INSTRUCTION:
Could you copy everything from "Furthermore, accusations of" down to "a foul temperament." in the passage on witchcraft accusations, swapping "temperament" for "disposition"?

This did much more than explain away the unfortunate incident. In this age there was a new emphasis on personal piety.

Whenever conscientious people sinned, whenever they failed to adhere to the demanding standards of behavior that were being so loudly proclaimed, or whenever they experienced doubts about their own sanctity, they had to deal with what could be profound feelings of guilt and moral unworthiness...when people experienced this type of guilt, they naturally sought to relieve it in any way possible, and one of the methods frequently employed was to transfer it to another person.[11]

But it was more that just feelings of guilt that needed to be put aside. There was a very real danger in the minds of these people in failing in any social failing, including the duty of giving charity: 

Physical afflictions were the punishment for social deviation and men might well tremble when they heard a widow's curse, backed, as it was said to be in the Bible, by God's power.[12] But by suggesting that the widow was a witch the power of the old sanctions to neighborly behavior, especially cursing, was broken...[A]n accusation of witchcraft was a clever way of reversing the guilt, of transferring it from the person who had failed in his social obligation under the old standard to the person who had made him fail.[13]

 Furthermore, accusations of witchcraft "could be a reason for terminating a relationship which had become intolerable or an excuse for ill-treating or quarrelling with an inferior."[14] 

Another trait likely to get one branded a witch was a foul temperament.

DATASET EXCERPT:

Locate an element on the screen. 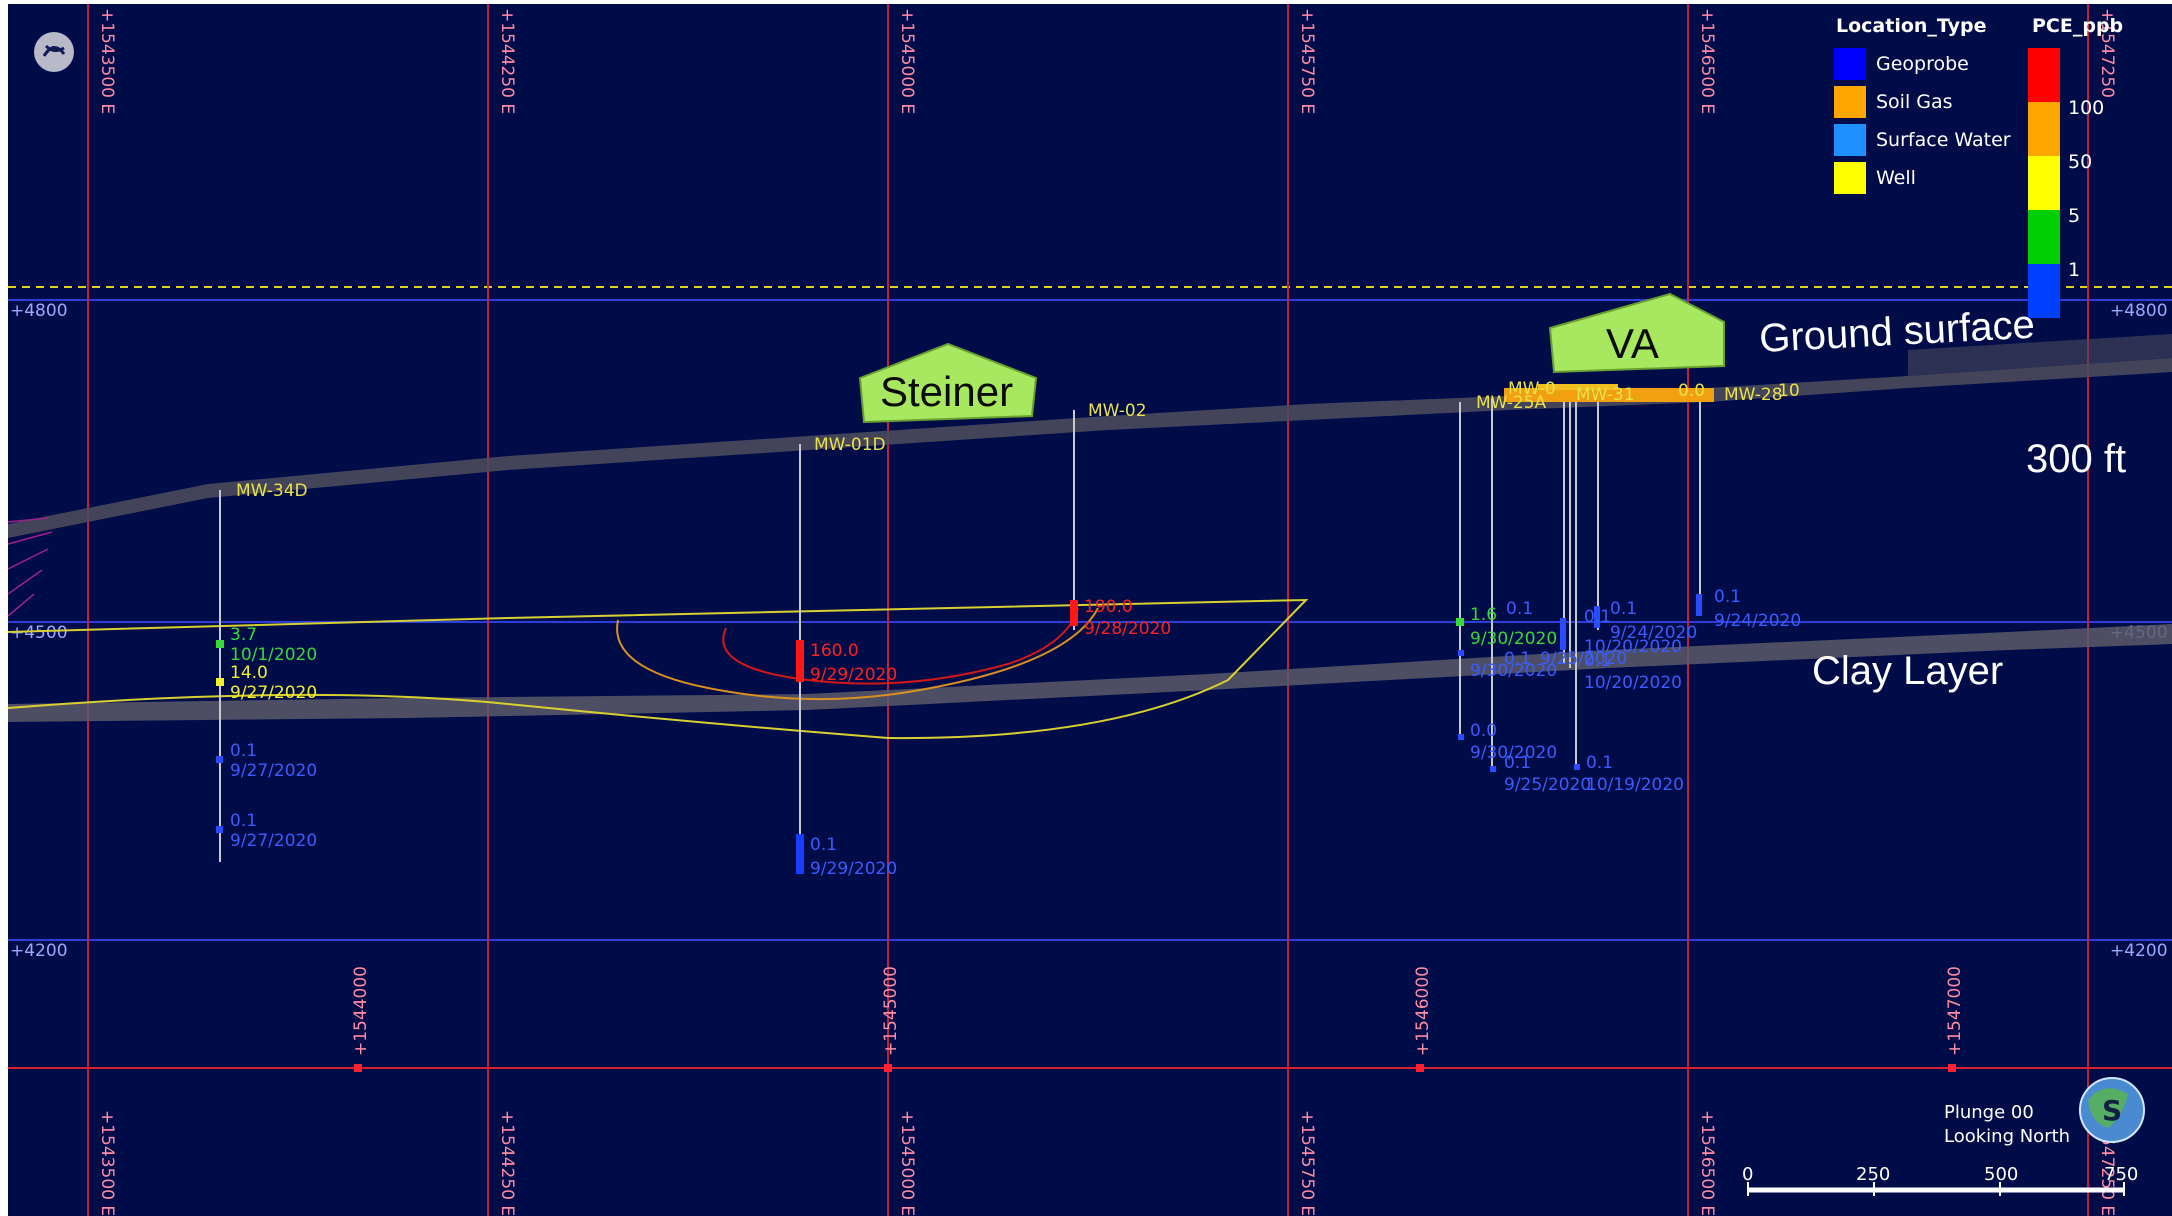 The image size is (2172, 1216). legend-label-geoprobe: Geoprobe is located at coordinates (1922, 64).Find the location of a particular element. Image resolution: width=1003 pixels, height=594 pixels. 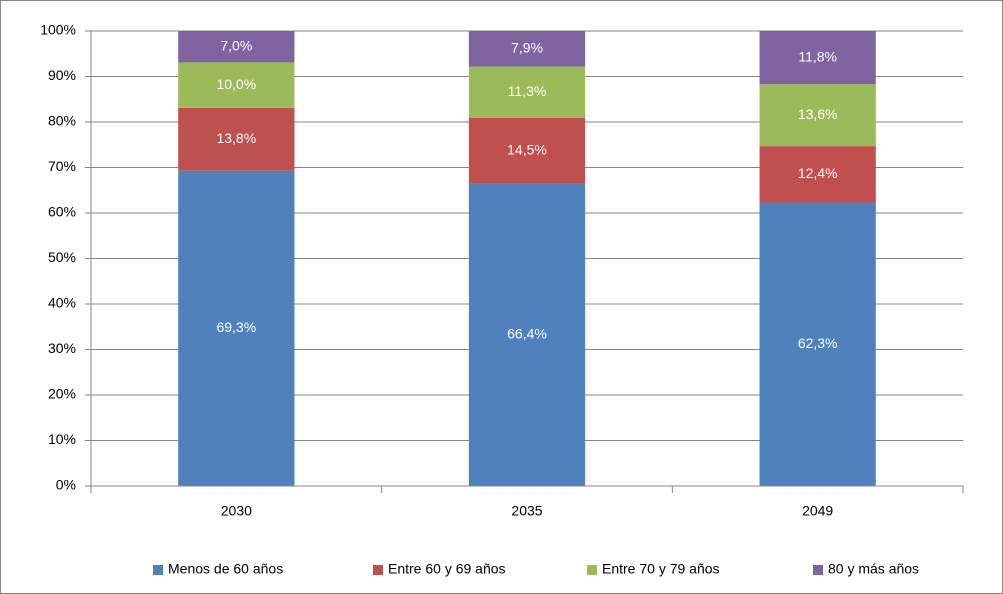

OUTPUT OF THE EXERCISE:
Furthermore, accusations of witchcraft "could be a reason for terminating a relationship which had become intolerable or an excuse for ill-treating or quarrelling with an inferior."[14] 

Another trait likely to get one branded a witch was a foul disposition.